**To do**
Beginning with the line that includes "The width and", return every remaining line of the material exactly as it reads, but not the pictures.

=== Begin Enclosure ===

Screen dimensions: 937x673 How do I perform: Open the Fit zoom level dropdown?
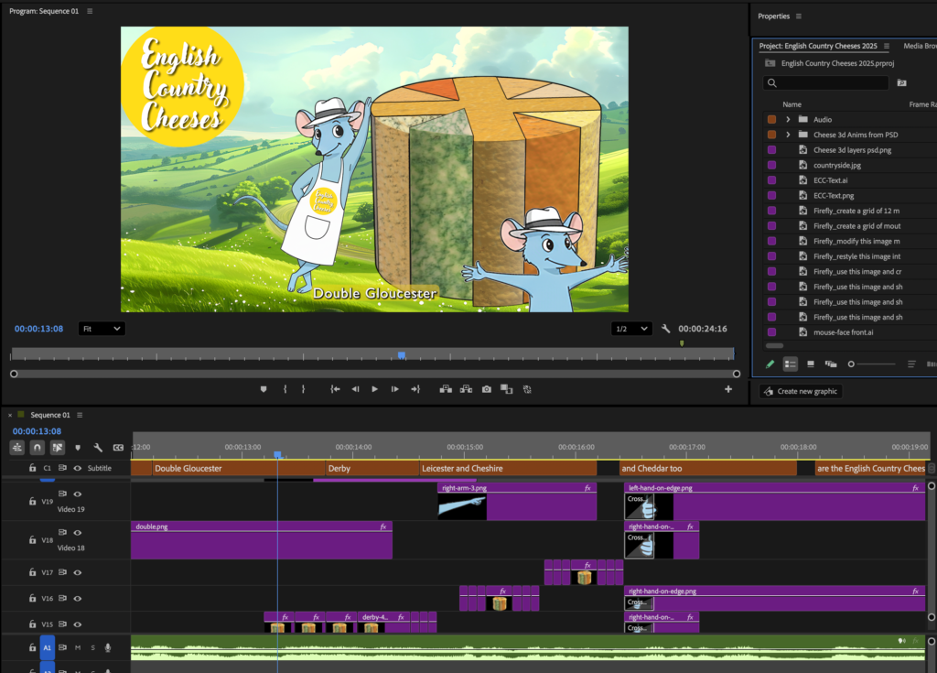tap(101, 329)
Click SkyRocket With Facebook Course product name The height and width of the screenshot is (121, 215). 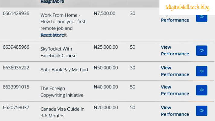[58, 52]
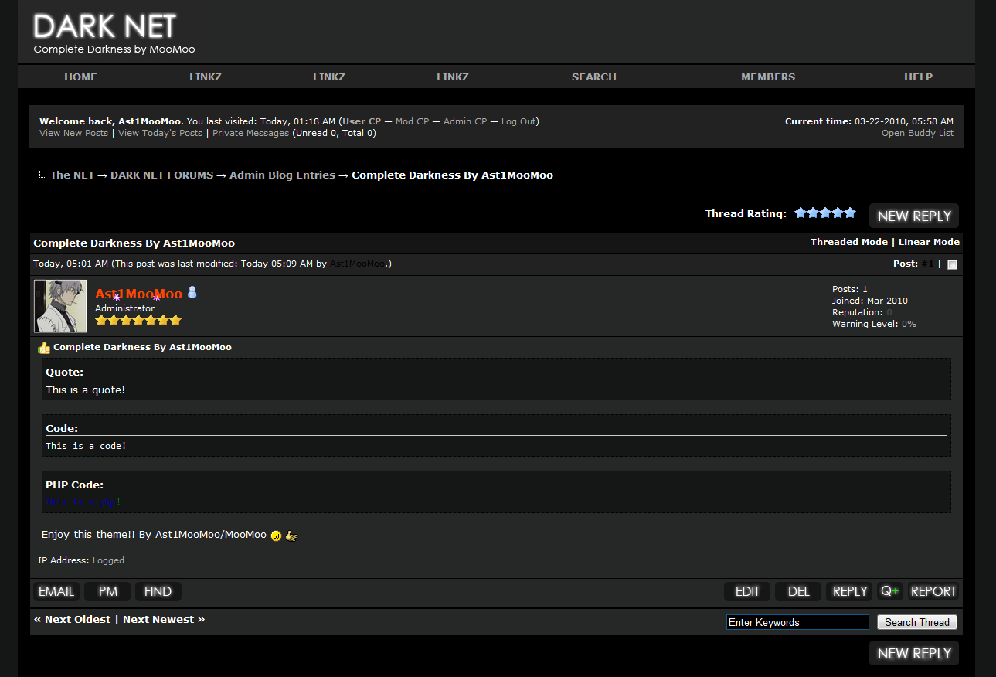Click the REPORT post button
The image size is (996, 677).
933,591
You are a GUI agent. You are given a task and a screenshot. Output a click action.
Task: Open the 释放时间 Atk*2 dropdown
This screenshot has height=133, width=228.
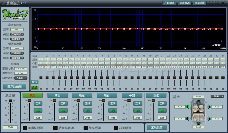tap(21, 78)
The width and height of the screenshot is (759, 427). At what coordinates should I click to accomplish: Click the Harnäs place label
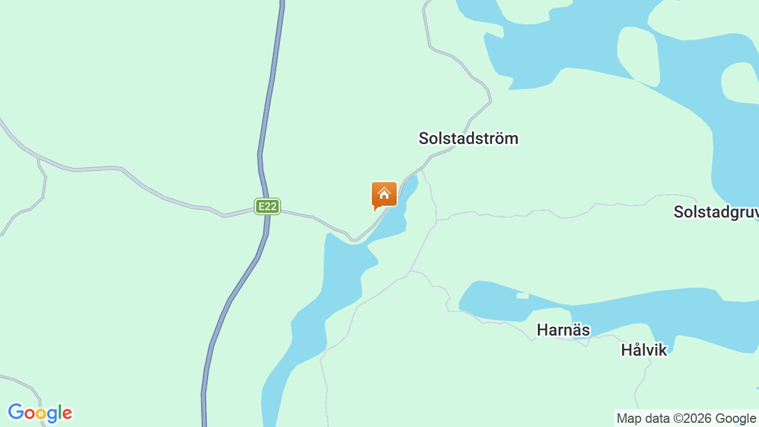click(563, 330)

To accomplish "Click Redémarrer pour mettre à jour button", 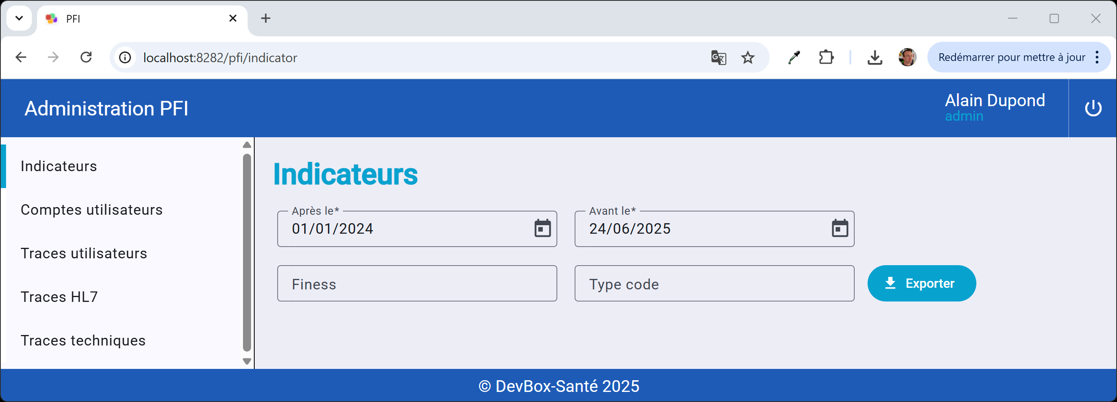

=== End Enclosure ===

**Result below**
The width and height of the screenshot is (759, 427). At what coordinates should I click to accomplish: Click the Harnäs place label
click(563, 330)

To accomplish "Click Redémarrer pour mettre à jour button", 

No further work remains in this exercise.